**Stored records:**
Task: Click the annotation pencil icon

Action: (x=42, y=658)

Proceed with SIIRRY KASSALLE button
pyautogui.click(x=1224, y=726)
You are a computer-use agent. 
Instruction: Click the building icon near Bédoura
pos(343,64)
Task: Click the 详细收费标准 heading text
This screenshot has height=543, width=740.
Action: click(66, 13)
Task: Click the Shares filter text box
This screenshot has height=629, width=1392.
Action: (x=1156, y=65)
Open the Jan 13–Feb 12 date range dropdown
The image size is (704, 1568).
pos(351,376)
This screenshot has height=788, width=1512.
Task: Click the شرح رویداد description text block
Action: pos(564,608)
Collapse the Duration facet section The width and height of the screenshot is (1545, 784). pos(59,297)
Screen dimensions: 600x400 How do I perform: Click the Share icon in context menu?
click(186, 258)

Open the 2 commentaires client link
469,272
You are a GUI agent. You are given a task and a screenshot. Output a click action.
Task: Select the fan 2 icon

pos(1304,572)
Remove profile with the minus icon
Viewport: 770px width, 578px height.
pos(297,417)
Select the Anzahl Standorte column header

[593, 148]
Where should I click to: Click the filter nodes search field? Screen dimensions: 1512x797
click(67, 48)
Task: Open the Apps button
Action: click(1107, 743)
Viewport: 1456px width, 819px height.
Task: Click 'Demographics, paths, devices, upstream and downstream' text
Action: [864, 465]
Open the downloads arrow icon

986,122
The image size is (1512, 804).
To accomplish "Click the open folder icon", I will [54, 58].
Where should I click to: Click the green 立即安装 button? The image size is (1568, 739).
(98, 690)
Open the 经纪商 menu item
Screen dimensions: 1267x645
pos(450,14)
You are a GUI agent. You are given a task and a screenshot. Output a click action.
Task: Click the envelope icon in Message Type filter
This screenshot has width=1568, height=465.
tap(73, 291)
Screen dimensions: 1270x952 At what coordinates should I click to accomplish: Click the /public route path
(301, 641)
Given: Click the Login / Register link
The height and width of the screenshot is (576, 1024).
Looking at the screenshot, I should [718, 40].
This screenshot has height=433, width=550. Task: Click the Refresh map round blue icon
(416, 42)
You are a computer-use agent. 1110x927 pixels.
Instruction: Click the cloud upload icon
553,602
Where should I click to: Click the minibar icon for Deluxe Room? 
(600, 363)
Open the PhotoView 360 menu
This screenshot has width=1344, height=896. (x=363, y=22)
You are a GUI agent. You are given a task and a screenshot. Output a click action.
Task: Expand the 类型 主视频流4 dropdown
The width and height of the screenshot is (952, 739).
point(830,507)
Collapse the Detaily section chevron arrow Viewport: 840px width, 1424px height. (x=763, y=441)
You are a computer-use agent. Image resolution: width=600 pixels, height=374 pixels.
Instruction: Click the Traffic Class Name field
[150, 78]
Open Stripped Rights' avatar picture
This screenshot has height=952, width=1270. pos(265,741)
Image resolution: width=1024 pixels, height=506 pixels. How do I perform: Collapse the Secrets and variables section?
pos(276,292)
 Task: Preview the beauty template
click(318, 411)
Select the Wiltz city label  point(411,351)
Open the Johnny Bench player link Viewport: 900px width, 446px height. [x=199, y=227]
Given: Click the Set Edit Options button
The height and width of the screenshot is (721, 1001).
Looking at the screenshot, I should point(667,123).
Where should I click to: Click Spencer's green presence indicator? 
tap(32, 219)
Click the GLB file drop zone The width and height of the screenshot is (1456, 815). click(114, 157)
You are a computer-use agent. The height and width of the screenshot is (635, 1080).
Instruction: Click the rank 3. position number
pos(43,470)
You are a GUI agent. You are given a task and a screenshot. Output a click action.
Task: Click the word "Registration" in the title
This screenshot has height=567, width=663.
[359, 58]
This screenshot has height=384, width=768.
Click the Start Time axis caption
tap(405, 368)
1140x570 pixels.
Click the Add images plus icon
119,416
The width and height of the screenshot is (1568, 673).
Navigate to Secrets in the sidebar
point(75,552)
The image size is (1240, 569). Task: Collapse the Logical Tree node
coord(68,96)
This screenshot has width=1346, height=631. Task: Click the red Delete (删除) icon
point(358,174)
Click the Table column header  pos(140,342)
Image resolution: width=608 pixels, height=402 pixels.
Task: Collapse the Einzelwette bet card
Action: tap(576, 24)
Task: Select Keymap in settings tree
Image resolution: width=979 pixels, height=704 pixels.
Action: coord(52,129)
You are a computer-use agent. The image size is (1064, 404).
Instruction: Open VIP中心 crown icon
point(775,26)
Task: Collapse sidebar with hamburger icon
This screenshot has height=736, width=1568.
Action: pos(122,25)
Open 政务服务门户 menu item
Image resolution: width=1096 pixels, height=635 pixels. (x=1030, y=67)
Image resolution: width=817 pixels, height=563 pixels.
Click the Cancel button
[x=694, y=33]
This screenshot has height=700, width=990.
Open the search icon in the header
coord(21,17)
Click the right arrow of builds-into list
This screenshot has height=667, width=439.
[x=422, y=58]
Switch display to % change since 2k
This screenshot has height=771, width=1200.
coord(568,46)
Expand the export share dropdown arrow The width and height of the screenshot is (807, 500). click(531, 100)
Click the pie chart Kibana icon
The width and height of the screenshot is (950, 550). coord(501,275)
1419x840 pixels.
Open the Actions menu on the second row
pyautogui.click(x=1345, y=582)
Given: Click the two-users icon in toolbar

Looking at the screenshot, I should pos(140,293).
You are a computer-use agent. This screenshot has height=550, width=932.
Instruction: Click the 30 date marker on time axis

**What to do:**
Could you update the records above so that every "GUI agent" becomes "screen agent", with everything else left unchanged?

**Full answer:**
Task: Click the annotation pencil icon

Action: (x=42, y=658)

Proceed with SIIRRY KASSALLE button
pyautogui.click(x=1224, y=726)
You are a computer-use agent. 
Instruction: Click the building icon near Bédoura
pos(343,64)
Task: Click the 详细收费标准 heading text
This screenshot has height=543, width=740.
Action: click(66, 13)
Task: Click the Shares filter text box
This screenshot has height=629, width=1392.
Action: (x=1156, y=65)
Open the Jan 13–Feb 12 date range dropdown
The image size is (704, 1568).
pos(351,376)
This screenshot has height=788, width=1512.
Task: Click the شرح رویداد description text block
Action: pos(564,608)
Collapse the Duration facet section The width and height of the screenshot is (1545, 784). pos(59,297)
Screen dimensions: 600x400 How do I perform: Click the Share icon in context menu?
click(186, 258)

Open the 2 commentaires client link
469,272
You are a screen agent. You are given a task and a screenshot. Output a click action.
Task: Select the fan 2 icon

pos(1304,572)
Remove profile with the minus icon
Viewport: 770px width, 578px height.
pos(297,417)
Select the Anzahl Standorte column header

[593, 148]
Where should I click to: Click the filter nodes search field? Screen dimensions: 1512x797
click(67, 48)
Task: Open the Apps button
Action: click(1107, 743)
Viewport: 1456px width, 819px height.
Task: Click 'Demographics, paths, devices, upstream and downstream' text
Action: [864, 465]
Open the downloads arrow icon

986,122
The image size is (1512, 804).
To accomplish "Click the open folder icon", I will [54, 58].
Where should I click to: Click the green 立即安装 button? The image size is (1568, 739).
(98, 690)
Open the 经纪商 menu item
Screen dimensions: 1267x645
pos(450,14)
You are a screen agent. You are given a task and a screenshot. Output a click action.
Task: Click the envelope icon in Message Type filter
This screenshot has width=1568, height=465.
tap(73, 291)
Screen dimensions: 1270x952 At what coordinates should I click to accomplish: Click the /public route path
(301, 641)
Given: Click the Login / Register link
The height and width of the screenshot is (576, 1024).
Looking at the screenshot, I should [718, 40].
This screenshot has height=433, width=550. Task: Click the Refresh map round blue icon
(416, 42)
You are a computer-use agent. 1110x927 pixels.
Instruction: Click the cloud upload icon
553,602
Where should I click to: Click the minibar icon for Deluxe Room? 
(600, 363)
Open the PhotoView 360 menu
This screenshot has width=1344, height=896. (x=363, y=22)
You are a screen agent. You are given a task and a screenshot. Output a click action.
Task: Expand the 类型 主视频流4 dropdown
The width and height of the screenshot is (952, 739).
point(830,507)
Collapse the Detaily section chevron arrow Viewport: 840px width, 1424px height. (x=763, y=441)
You are a computer-use agent. Image resolution: width=600 pixels, height=374 pixels.
Instruction: Click the Traffic Class Name field
[150, 78]
Open Stripped Rights' avatar picture
This screenshot has height=952, width=1270. pos(265,741)
Image resolution: width=1024 pixels, height=506 pixels. How do I perform: Collapse the Secrets and variables section?
pos(276,292)
 Task: Preview the beauty template
click(318, 411)
Select the Wiltz city label  point(411,351)
Open the Johnny Bench player link Viewport: 900px width, 446px height. [x=199, y=227]
Given: Click the Set Edit Options button
The height and width of the screenshot is (721, 1001).
Looking at the screenshot, I should point(667,123).
Where should I click to: Click Spencer's green presence indicator? 
tap(32, 219)
Click the GLB file drop zone The width and height of the screenshot is (1456, 815). click(114, 157)
You are a computer-use agent. The height and width of the screenshot is (635, 1080).
Instruction: Click the rank 3. position number
pos(43,470)
You are a screen agent. You are given a task and a screenshot. Output a click action.
Task: Click the word "Registration" in the title
This screenshot has height=567, width=663.
[359, 58]
This screenshot has height=384, width=768.
Click the Start Time axis caption
tap(405, 368)
1140x570 pixels.
Click the Add images plus icon
119,416
The width and height of the screenshot is (1568, 673).
Navigate to Secrets in the sidebar
point(75,552)
The image size is (1240, 569). Task: Collapse the Logical Tree node
coord(68,96)
This screenshot has width=1346, height=631. Task: Click the red Delete (删除) icon
point(358,174)
Click the Table column header  pos(140,342)
Image resolution: width=608 pixels, height=402 pixels.
Task: Collapse the Einzelwette bet card
Action: tap(576, 24)
Task: Select Keymap in settings tree
Image resolution: width=979 pixels, height=704 pixels.
Action: coord(52,129)
You are a computer-use agent. The image size is (1064, 404).
Instruction: Open VIP中心 crown icon
point(775,26)
Task: Collapse sidebar with hamburger icon
This screenshot has height=736, width=1568.
Action: pos(122,25)
Open 政务服务门户 menu item
Image resolution: width=1096 pixels, height=635 pixels. (x=1030, y=67)
Image resolution: width=817 pixels, height=563 pixels.
Click the Cancel button
[x=694, y=33]
This screenshot has height=700, width=990.
Open the search icon in the header
coord(21,17)
Click the right arrow of builds-into list
This screenshot has height=667, width=439.
[x=422, y=58]
Switch display to % change since 2k
This screenshot has height=771, width=1200.
coord(568,46)
Expand the export share dropdown arrow The width and height of the screenshot is (807, 500). click(531, 100)
Click the pie chart Kibana icon
The width and height of the screenshot is (950, 550). coord(501,275)
1419x840 pixels.
Open the Actions menu on the second row
pyautogui.click(x=1345, y=582)
Given: Click the two-users icon in toolbar

Looking at the screenshot, I should pos(140,293).
You are a computer-use agent. This screenshot has height=550, width=932.
Instruction: Click the 30 date marker on time axis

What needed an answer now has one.